A good liturgy gives us words to pray together in key formative moments of our discipleship: gathering to worship, confessing our sin, lamenting our suffering, confessing our faith, celebrating the Eucharist, baptism, marriage, and burying the dead. These patterns of prayer in the context of gathered worship form us over time. The rhythm of call and response, the learned cadence of corporate confession, the intentional pattern of listening when scripture is read aloud reflexively, “thanks be to God”; in these moments we are being shaped to move differently through the world. The Spirit is at work in our midst and these are holy moments. In our patterned prayer, we mean these moments as holy.
But what about all the other “ordinary” moments of life? Isn’t the Spirit also at work in and through the everyday stuff? In families and marriages, in work and play, in aging bodies and childlike wonder? I may recognize the sanctifying effect these daily moments have had on me over time, but it’s rare that I view these moments this way while I’m in the fray. What would it be like to view these as sanctifying moments intended by God for my good and for His glory? How might I pray in such a way that I mean these moments as holy?
Every Moment Holy by Doug Mckelvey is a welcome gift for this very purpose. Here is a prayer book that aims to transform our view of window washing, diaper changing, and hurried meal prep through a liturgical lens.
The first thing that struck me about this book is its physical beauty. The design choices around the materials used, the typesetting and illustration yield a book you want to hold and thumb through. Mckelvey’s poetic prayers and liturgies are paired with beautiful, symbolically rich illustration by Ned Bustard.
There is a playful, self-aware sense of humour to this project. The obligatory legal verbiage around copyright on the first page is written as a responsive reading. I’ve noticed most people chuckle as they flip through the liturgies listed in the table of contents. A liturgy for road rage? For changing diapers?
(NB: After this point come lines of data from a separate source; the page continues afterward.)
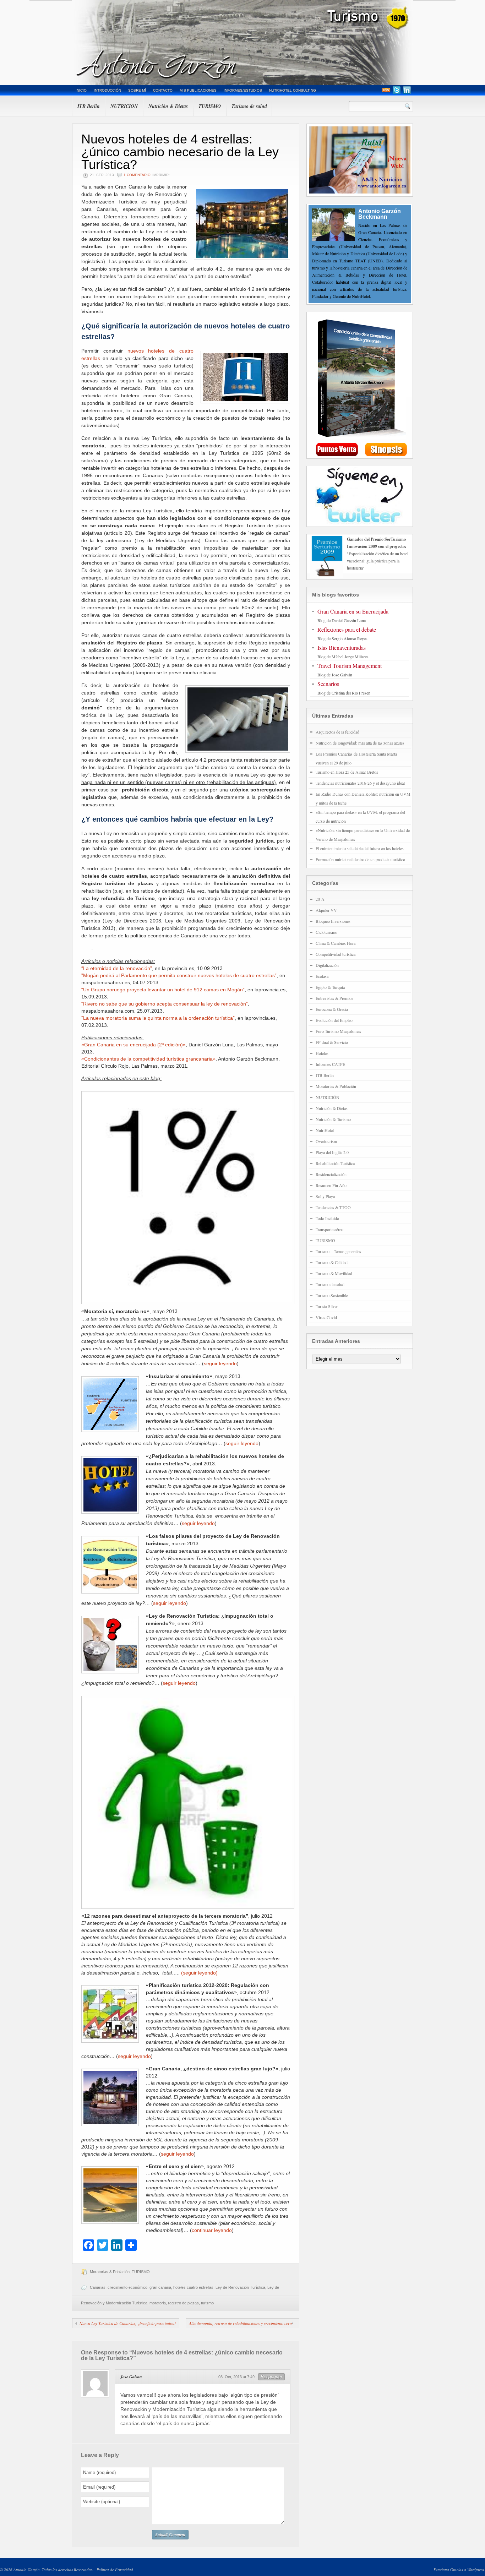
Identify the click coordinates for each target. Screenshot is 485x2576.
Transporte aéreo (329, 1229)
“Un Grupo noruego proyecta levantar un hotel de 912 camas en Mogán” (163, 989)
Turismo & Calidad (332, 1262)
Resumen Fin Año (331, 1185)
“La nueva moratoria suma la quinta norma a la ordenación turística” (158, 1018)
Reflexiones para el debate (346, 629)
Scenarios (328, 683)
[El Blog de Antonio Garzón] (242, 42)
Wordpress (475, 2569)
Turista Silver (327, 1306)
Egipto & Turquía (330, 987)
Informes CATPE (330, 1064)
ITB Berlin (88, 106)
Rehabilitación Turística (335, 1163)
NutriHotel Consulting (292, 90)
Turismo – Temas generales (338, 1251)
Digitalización (327, 965)
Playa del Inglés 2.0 (332, 1152)
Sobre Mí (137, 90)
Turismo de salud (249, 106)
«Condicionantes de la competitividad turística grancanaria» (148, 1059)
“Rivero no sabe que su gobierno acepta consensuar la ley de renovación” (164, 1004)
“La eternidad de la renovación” (116, 968)
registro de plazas (183, 2303)
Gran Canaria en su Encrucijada (352, 611)
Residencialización (331, 1174)
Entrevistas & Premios (334, 998)
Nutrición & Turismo (333, 1119)
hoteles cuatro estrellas (193, 2287)
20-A (320, 899)
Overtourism (326, 1141)
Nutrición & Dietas (168, 106)
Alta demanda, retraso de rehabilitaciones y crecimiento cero (240, 2323)
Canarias (97, 2287)
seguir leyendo (220, 1363)
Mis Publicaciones (198, 90)
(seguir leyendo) (199, 1973)
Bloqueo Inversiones (333, 921)
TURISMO (209, 106)
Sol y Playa (325, 1196)
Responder (271, 2376)
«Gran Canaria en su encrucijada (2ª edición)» (133, 1044)
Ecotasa (322, 976)
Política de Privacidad (115, 2569)
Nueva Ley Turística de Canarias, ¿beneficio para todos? (128, 2323)
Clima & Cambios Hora (335, 943)
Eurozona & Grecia (332, 1009)
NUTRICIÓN (124, 106)
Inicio (81, 90)
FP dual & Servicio (332, 1042)
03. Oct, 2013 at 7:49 (236, 2377)
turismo (207, 2303)
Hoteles (322, 1053)
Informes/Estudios (243, 90)
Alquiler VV (326, 910)
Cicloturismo (326, 932)
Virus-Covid (326, 1317)
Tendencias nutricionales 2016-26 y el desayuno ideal (360, 783)
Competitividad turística (335, 954)
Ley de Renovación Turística (240, 2287)
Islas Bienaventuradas (341, 647)
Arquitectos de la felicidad (337, 732)
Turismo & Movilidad (334, 1273)
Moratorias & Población (110, 2272)
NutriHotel (325, 1130)
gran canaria (160, 2287)
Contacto (163, 90)
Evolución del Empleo (334, 1020)
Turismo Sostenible (332, 1295)
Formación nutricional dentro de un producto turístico (360, 859)
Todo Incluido (327, 1218)
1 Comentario (137, 175)
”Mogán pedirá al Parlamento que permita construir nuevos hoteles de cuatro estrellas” (179, 975)
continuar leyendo (212, 2230)
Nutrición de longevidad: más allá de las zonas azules (360, 743)
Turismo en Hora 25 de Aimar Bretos (347, 772)
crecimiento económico (127, 2287)
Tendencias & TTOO (333, 1207)
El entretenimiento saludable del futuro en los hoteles (360, 848)
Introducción (107, 90)
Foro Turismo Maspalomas (338, 1031)
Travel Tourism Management (349, 665)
Really?
I’m not sure how much of the humour here is by the author's design and what is imported by most readers. The idea of a liturgy for such common everyday activities is uncomfortable for many - even the liturgically experienced among us. But more than simply the form, it’s the surprisingly raw and honest context for many of these liturgies that prompts a surprised reaction. For the Changing of Diapers (I & II), For Those Feeling the Impulse to Buy, For Those Who Weep Without Knowing Why, For a Moment of Frustration at a Child, For those Facing the Slow Loss of Memory. We may be uncomfortable with the impracticality of reading a responsive prayer before preparing a Christmas dinner (For the Preparation of an Artisanal Meal), but the idea that we should offer up our most common fears and failures and indignities before God in this way touches a nerve on a deeper register. As a family member commented to me after seeing the book, “I don’t know whether to laugh or to cry!”
It's precisely this sort of nerve-poking quality that won me over to the liturgical mode in Christian worship. Praying words that are given to me - be it from the treasure stores of wisdom in Church history or from Scripture - changes me. Not only am I learning to pray, I am learning to see, learning to feel.
What excites me most about this project is the way in which it equips us to speak the truth of the gospel into the everyday stuff of life. In what way does the life, death, and resurrection of Christ effect what I am doing today? How does this truth affect the argument I had with my spouse, the frustrations at my job, the nagging pain of a chronic illness? Of course, the cross and resurrection of Christ changes everything. But I struggle to see it in those moments. And even in my awareness that God is at work here, what should I do? How do I pray? I have found that the practice of “gospel fluency” often hits a wall in the simple act of what to say and how to say it. It is here that Every Moment Holy provides a practical toolset for “speaking the truth in love” in the normal everyday context that we all inhabit. These liturgies continually reframe the ordinary context of their intended use through a gospel lens. It’s not enough to know the right answers. We need to speak the truth. We need to hear truth spoken to us.